Mahfouz, who worked with the home’s residents in the past, relates that in addition to tailoring the physical work to take into account their disabilities, the activities also include tailored explanations, for example, on the spring and the carob tree as resources that the wildlife and goat herd feed on. ‘Whatever happens I never pass up on our Thursday meetings. I’m connected to those residents’, he says excitedly. At the Tu Bishvat events, he relates that they hugged him and that he approached them even before he approached his own family, which was also present at the event.
‘The meetings with the park staff and the warm connection that’s developed with Mahfouz are extraordinary examples of accepting the other’, emphasises Sarit.

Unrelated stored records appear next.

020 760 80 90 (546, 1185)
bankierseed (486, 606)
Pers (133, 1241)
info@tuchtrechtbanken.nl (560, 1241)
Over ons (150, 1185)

The main event of Tu Bishvat
The activity with the home’s residents was gradually exposed to the staff of Ramat Hanadiv: ‘From week to week the residents and their guiding staff gained confidence at the meetings and we generated confidence together with them’, relates Hila. ‘We waited for a suitable opportunity to create a joint meeting and then Tu Bishvat arrived… all the conditions were ripe: familiarity, a planting activity in the orchard by the spring, which is the residents’ permanent volunteering location – everything worked out, only the weather was bad. After a few postponements because of the rain, the cold and the mud, we managed to hold the event, which was put together so as to facilitate the interaction and give the residents their role as equals in the activity’.